Text:
Patients: Safety

(asked on 29th February 2024) - View Source

Question to the Department of Health and Social Care:

To ask the Secretary of State for Health and Social Care, how her Department records instances of near misses for (a) surgical fires and (b) other patient safety incidences.


Answered by
Maria Caulfield Portrait
Maria Caulfield
Parliamentary Under Secretary of State (Department for Business and Trade) (Minister for Women)
This question was answered on 8th March 2024

Any unexpected or unintended incident which could have or did lead to harm to one or more patients can be recorded on the Learn from Patient Safety Events (LFPSE) service, to support local and national learning. This can include surgical fires or burns. We are informed that NHS England does not define the severity of harm related to surgical fires or burns specifically. Grading the severity of harm related to a patient safety incident that is recorded on LFPSE, should be done using NHS England’s guidance on recording patient safety events and levels of harm, which asks that near miss events be graded as no harm. The guidance is available at the following link:

https://www.england.nhs.uk/long-read/policy-guidance-on-recording-patient-safety-events-and-levels-of-harm/

If a surgical fire or burn is assessed locally and constitutes a patient safety event, it would fall under the scope of the Care Quality Commission’s (CQC) Regulations 16 or 18, and must be reported to the CQC. This means that the most serious surgical fires or burns which result in serious harm or the death of a service user, are subject to mandatory reporting. NHS trusts can comply with this requirement by recording patient safety events using the LFPSE service, and NHS England shares all such data with the CQC, who are responsible for regulating compliance with CQC regulations. CQC Regulations 16 and 18 are available respectively, at the following links:

https://www.cqc.org.uk/guidance-providers/regulations/regulation-16-notification-death-service-user

https://www.cqc.org.uk/guidance-providers/regulations-enforcement/regulation-18-notification-other-incidents

Although the recording of wider patient safety events onto LFPSE is a voluntary process, providers are encouraged to record all patient safety incidents, irrespective of the level of harm, to support local and national learning.

Problem requirements:
Extend the parliamentary answer on recording surgical fires and other patient safety incidents, picking up after its final sentence. The data that follows comes from a separate source and has no connection to the text on patient safety.

Exercise data:
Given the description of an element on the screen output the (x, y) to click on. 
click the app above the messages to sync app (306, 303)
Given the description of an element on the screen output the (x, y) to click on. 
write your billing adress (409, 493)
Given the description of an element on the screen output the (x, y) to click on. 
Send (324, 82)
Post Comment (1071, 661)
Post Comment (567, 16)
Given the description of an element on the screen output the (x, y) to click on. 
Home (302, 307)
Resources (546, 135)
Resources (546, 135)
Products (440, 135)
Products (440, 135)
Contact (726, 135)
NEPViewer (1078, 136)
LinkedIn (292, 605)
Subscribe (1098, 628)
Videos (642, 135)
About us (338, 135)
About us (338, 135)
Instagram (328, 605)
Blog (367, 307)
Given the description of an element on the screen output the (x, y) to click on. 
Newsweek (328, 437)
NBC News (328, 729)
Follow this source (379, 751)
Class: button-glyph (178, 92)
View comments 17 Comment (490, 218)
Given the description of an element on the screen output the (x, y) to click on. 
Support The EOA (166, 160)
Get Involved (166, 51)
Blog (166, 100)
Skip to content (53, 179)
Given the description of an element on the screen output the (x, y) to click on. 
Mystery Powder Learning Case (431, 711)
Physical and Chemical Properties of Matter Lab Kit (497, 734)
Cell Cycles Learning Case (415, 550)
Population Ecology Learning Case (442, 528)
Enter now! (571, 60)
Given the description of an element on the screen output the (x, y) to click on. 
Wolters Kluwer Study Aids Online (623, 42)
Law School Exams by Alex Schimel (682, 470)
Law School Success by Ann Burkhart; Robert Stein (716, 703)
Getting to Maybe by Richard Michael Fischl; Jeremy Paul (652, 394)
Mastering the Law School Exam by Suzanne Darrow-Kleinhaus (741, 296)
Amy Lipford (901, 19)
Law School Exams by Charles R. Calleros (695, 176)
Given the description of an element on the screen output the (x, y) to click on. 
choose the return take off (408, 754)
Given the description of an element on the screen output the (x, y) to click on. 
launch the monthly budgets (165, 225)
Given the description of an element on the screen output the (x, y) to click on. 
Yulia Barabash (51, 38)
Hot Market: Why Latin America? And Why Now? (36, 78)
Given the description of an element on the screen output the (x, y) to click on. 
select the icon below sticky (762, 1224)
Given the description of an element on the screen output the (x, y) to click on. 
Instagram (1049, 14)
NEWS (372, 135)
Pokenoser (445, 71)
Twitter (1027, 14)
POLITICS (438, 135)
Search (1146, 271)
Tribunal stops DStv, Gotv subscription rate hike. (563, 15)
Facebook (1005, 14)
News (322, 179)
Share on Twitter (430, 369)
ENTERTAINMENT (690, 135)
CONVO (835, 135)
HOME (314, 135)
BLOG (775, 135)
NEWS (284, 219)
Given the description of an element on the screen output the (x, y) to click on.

Task output:
The LFPSE service and its predecessor, the National Reporting and Learning System, do not have specific categories for surgical fires or burns. Determining how many patient safety events related to surgical fires or burns were recorded by National Health Service providers in each of the last five years would require a search of the free text of recorded patient safety events, using key words, and a subsequent expert clinical review of all potential records to determine relevance to the question. This could only be provided at disproportionate cost.